Performance issues in site visits and retrieval (doSite, getSites)
Description
Attachments
is related to
Activity
Neal Caidin April 28, 2014 at 1:04 PM
Can this one be closed or is there more to do, or QA on this ticket? Thanks.
Matthew Buckett March 4, 2014 at 4:44 AM
I noticed this against trunk and reported which Matt J linked to this ticket.
Curtis Van Osch September 6, 2013 at 4:00 PM
Has anyone else noticed if this patch breaks the paging in Worksite Setup?
Since I've integrated it, the first page seems to render fine (displaying 1 - 20 of 15017), but clicking through to the next page sometimes displays less than 20 sites (but the message still says displaying 21 - 40). The number of results decrease until the message No sites were found is displayed.
If I revert the patch, the problem disappears.

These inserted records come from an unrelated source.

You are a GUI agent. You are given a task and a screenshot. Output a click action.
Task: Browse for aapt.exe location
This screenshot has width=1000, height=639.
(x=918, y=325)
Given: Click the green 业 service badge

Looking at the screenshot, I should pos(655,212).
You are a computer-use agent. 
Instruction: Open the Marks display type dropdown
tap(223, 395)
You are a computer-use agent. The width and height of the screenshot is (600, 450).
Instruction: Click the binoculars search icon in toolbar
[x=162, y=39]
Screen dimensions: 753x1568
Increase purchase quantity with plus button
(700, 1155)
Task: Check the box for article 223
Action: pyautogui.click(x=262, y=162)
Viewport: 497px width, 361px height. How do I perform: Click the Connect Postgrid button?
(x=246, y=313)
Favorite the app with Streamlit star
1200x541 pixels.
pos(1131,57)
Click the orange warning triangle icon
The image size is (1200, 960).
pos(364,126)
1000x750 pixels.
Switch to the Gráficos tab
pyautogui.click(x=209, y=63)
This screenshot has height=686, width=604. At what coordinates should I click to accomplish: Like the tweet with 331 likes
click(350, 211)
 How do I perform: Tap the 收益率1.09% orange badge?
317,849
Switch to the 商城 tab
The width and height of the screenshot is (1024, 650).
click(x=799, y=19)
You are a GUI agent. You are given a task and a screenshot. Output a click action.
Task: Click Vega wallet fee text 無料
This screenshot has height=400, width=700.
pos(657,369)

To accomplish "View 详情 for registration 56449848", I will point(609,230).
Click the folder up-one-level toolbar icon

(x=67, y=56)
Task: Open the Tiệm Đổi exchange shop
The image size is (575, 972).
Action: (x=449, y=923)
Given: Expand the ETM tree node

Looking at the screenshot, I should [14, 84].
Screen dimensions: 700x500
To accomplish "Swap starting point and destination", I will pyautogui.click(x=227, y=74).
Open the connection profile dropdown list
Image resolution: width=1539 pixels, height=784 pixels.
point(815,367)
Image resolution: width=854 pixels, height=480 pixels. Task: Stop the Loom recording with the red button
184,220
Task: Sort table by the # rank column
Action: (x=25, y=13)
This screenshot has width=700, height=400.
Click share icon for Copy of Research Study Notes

Curtis Van Osch September 5, 2013 at 2:13 PM
I just applied the v2 patch to our 2.9.1 code without issue, though I did have to specify our kernel version (1.3.1) in the pom.xml for entitybroker/core-providers, portal-impl and portal-service-impl. Otherwise maven seemed to be using sakai-kernel-api-1.3.0.jar from it's repo (even though the master/pom.xml specifies 1.3.1) and the build would fail (cannot find LazySite, among others).
If our tests pass, this will be going into production this evening to try and fix some performance issues we've been experiencing.
Lydia Li September 4, 2013 at 6:41 PM
Greg, were you able to resolve the compile error you saw ? We (at Stanford) are considering merging this patch to our 2.9.x. Is the v2 patch good to use?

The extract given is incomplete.